And finally, says Kamps, there is logistics. "A multikilowatt CO2 laser system has at least one large fragile glass tube, as well as gas and water lines, a large support structure, and many other cumbersome parts. A multikilowatt diode laser, in contrast, fits in the palm of your hand. Hook up a coolant-in and coolant-out hose, attach positive and negative leads, push a button, and it works."
The main disadvantage for diode lasers in the near term is optics. Often lasers are thought of as a cutting beam of light, explains Kamps. "Most of the time this is true. A bare diode bar, though, doesn't emit light in a beam. It emits light in a wide oval-shaped cone. Collimating this beam is challenging and requires some sophisticated optics." The good news, Kamps says experts in diode laser optics have come up with some solutions.

[Exercise description] Pick up the diode laser passage after its last sentence and carry it forward.

[Dataset extract]

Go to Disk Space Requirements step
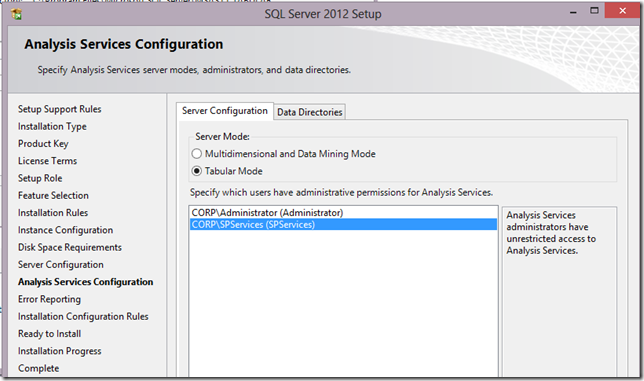Screen dimensions: 644x381 point(70,247)
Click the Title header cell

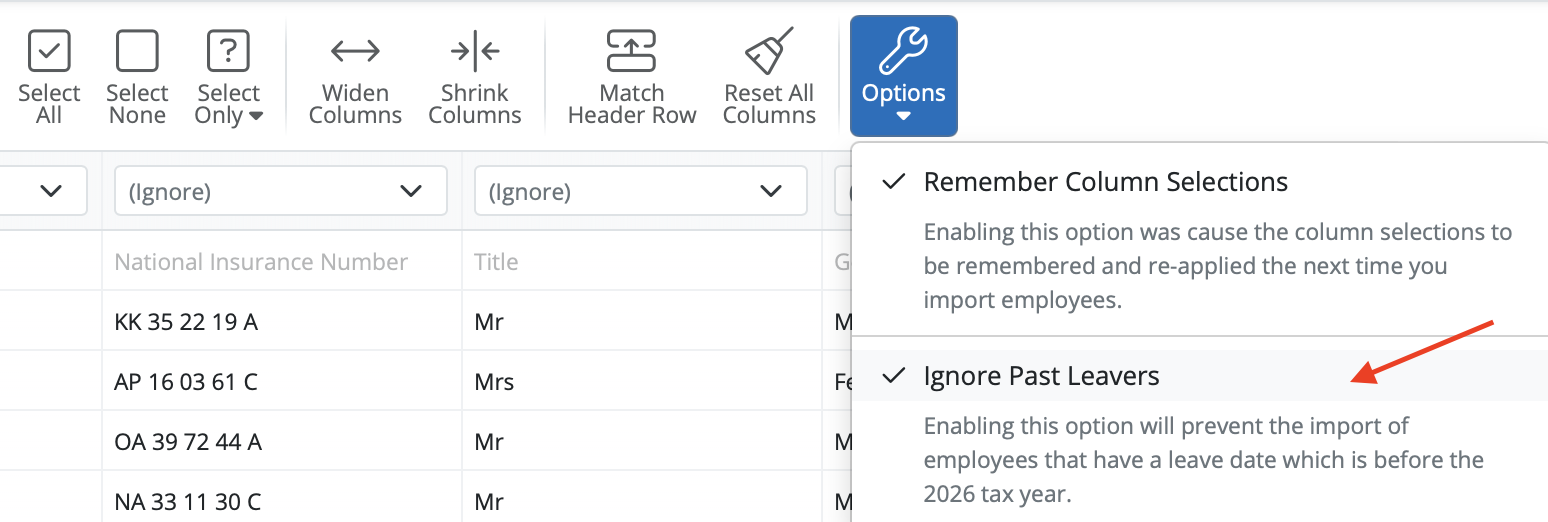coord(496,263)
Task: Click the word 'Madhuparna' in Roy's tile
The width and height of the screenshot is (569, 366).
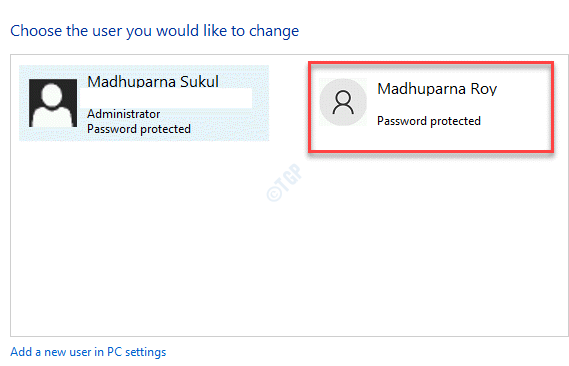Action: point(421,89)
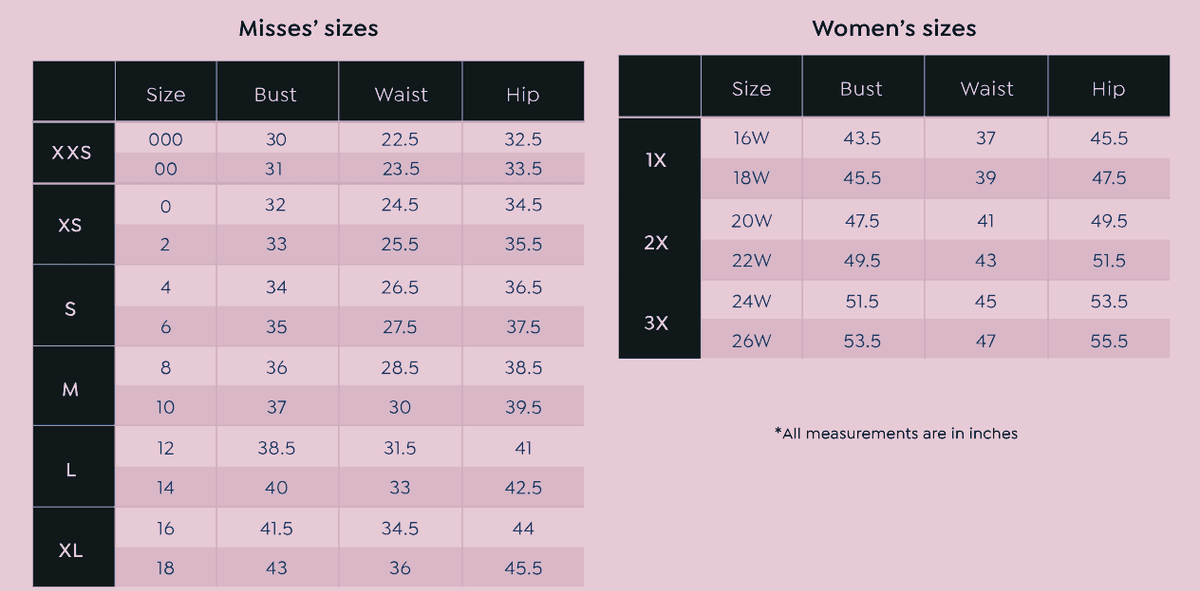Click the 26W size cell
This screenshot has width=1200, height=591.
[x=750, y=341]
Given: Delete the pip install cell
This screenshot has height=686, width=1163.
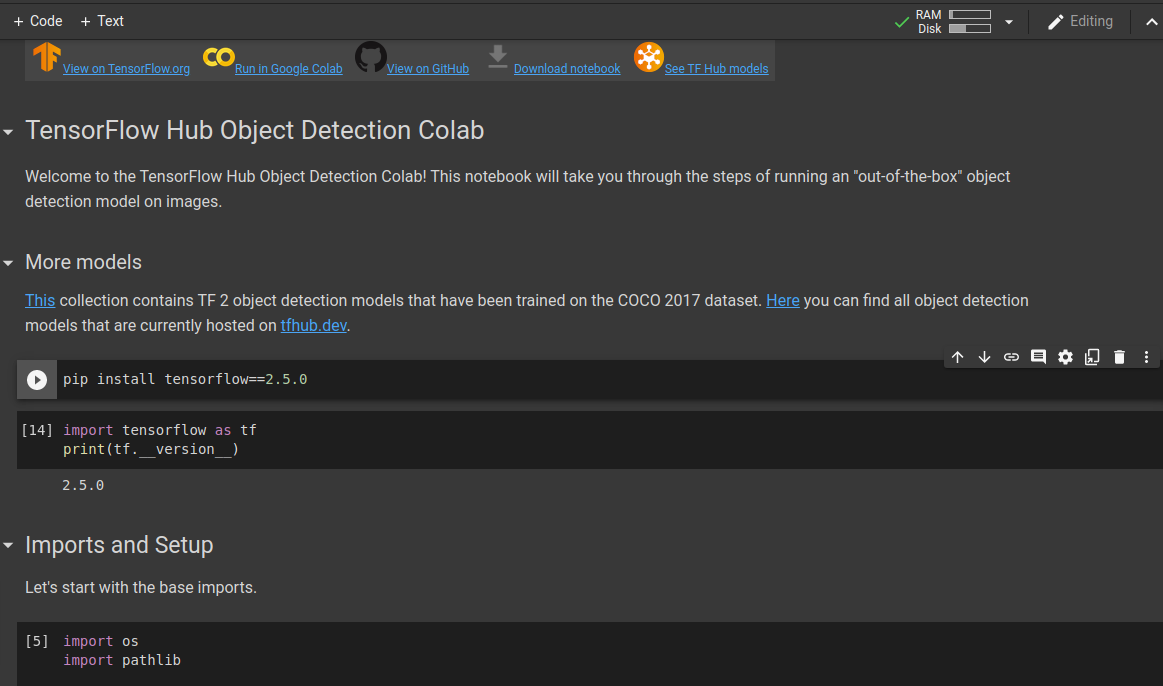Looking at the screenshot, I should pyautogui.click(x=1119, y=357).
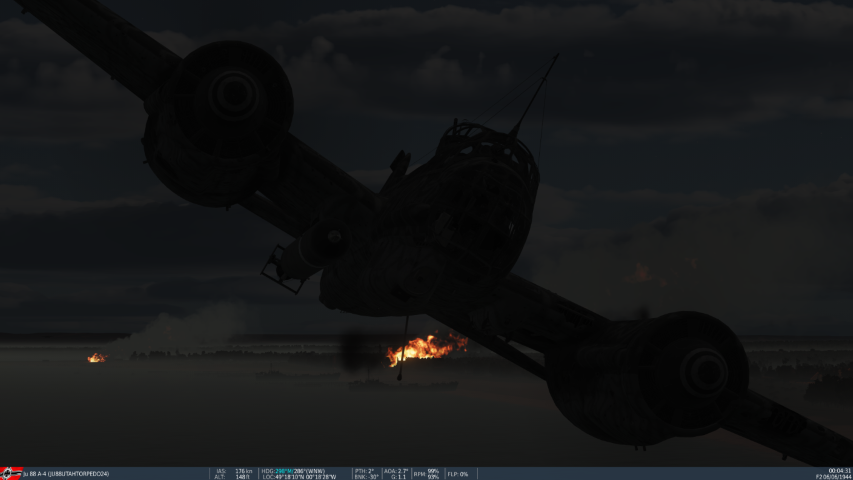Select the AOA angle-of-attack readout
This screenshot has height=480, width=853.
(397, 470)
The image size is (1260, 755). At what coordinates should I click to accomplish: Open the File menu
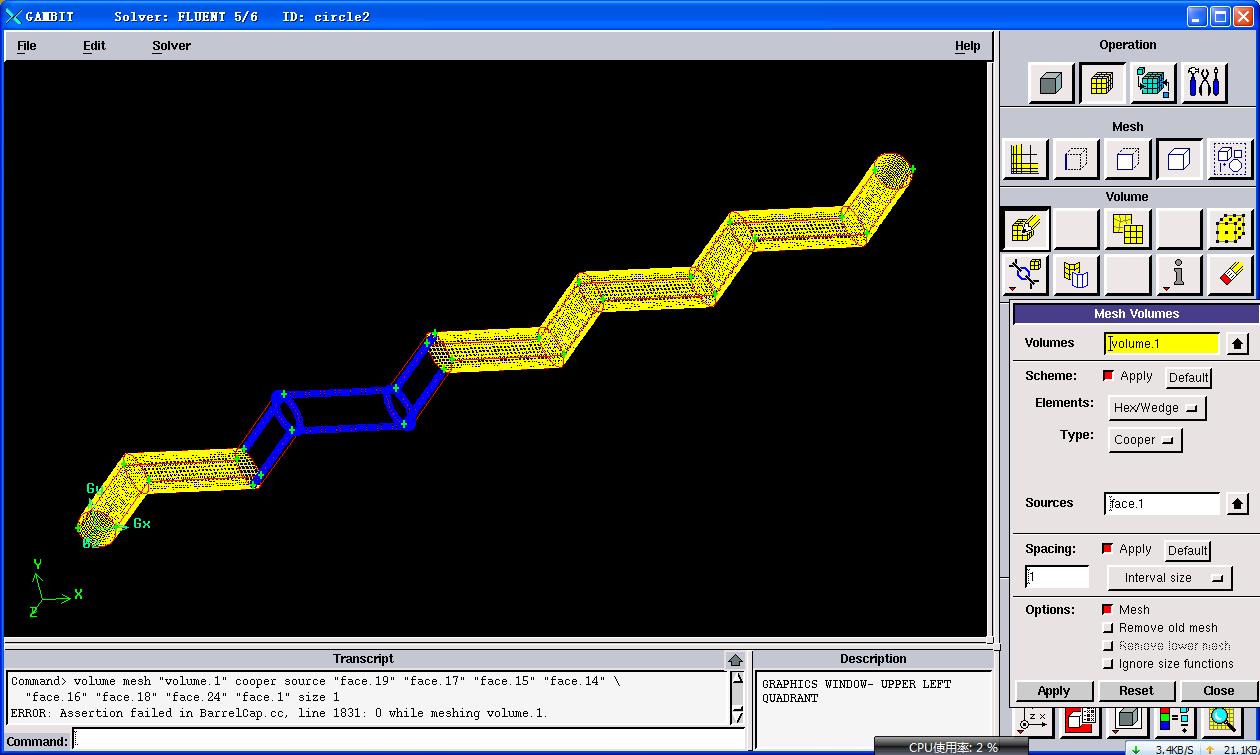[x=27, y=46]
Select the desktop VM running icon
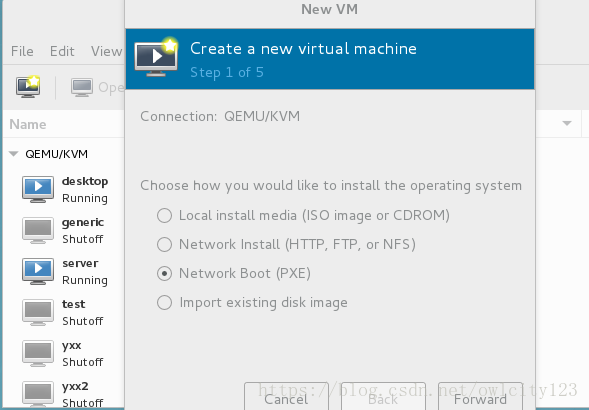 pyautogui.click(x=38, y=189)
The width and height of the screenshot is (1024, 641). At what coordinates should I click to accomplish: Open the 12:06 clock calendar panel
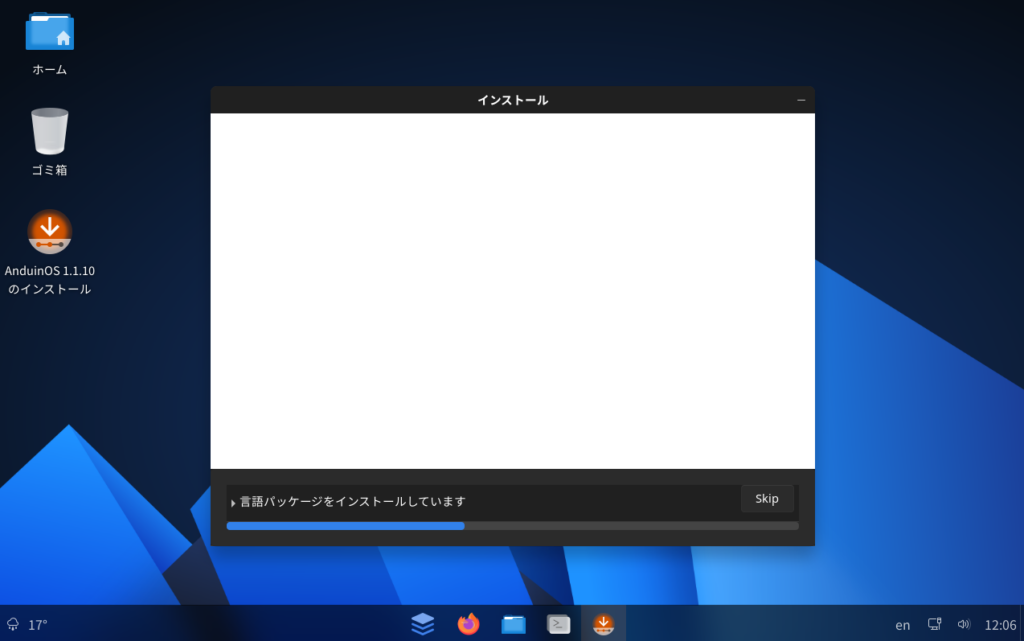1000,625
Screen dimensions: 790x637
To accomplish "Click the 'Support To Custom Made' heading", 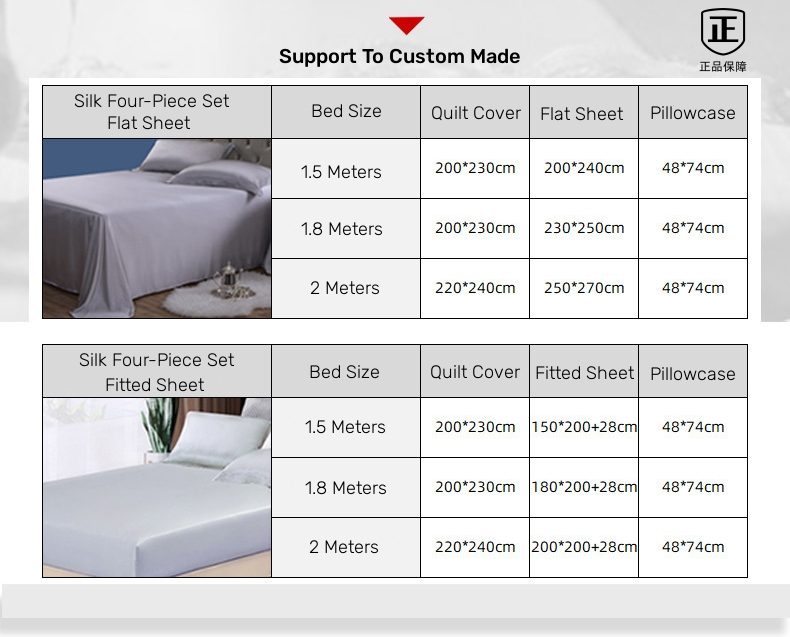I will (399, 56).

[Task output]
FUTURE LASER WORK
According to Kamps researchers will need to address three main issues in future powerbeaming efforts that diminish laser power at high altitudes:
Attenuation from the atmosphere: The atmosphere absorbs radiation at several bands in the electromagnetic spectrum. In some frequency ranges it is nearly perfectly transparent, but in others it is nearly opaque. The choice of laser frequency must allow for this effect. Fortunately there are a large number of transparent windows in the atmosphere. The problem becomes one of choosing a laser that works in the best atmospheric window.
Other atmospheric problems stem from too much power going into too narrow a beam. This causes an effect called blooming where the molecules of gas in the atmosphere break down and ionize along the beam path. The ions absorb the laser light and, thus, reduce the power transmitted to the target. Firing the laser in pulses, using a wider beam, or using multiple beams can all solve this problem.
Beam defocusing: Even "perfect" optics cause an effect called diffraction whenever light passes through an aperture such as a lens. This diffraction blurs the beam somewhat and scatters the light. In addition, the atmosphere acts almost like a huge piece of frosted glass. It blurs, bends, and scatters the laser beam as it passes through moving air pockets of different temperature and density. Fortunately, researchers have borrowed an idea from astronomy to counteract this effect.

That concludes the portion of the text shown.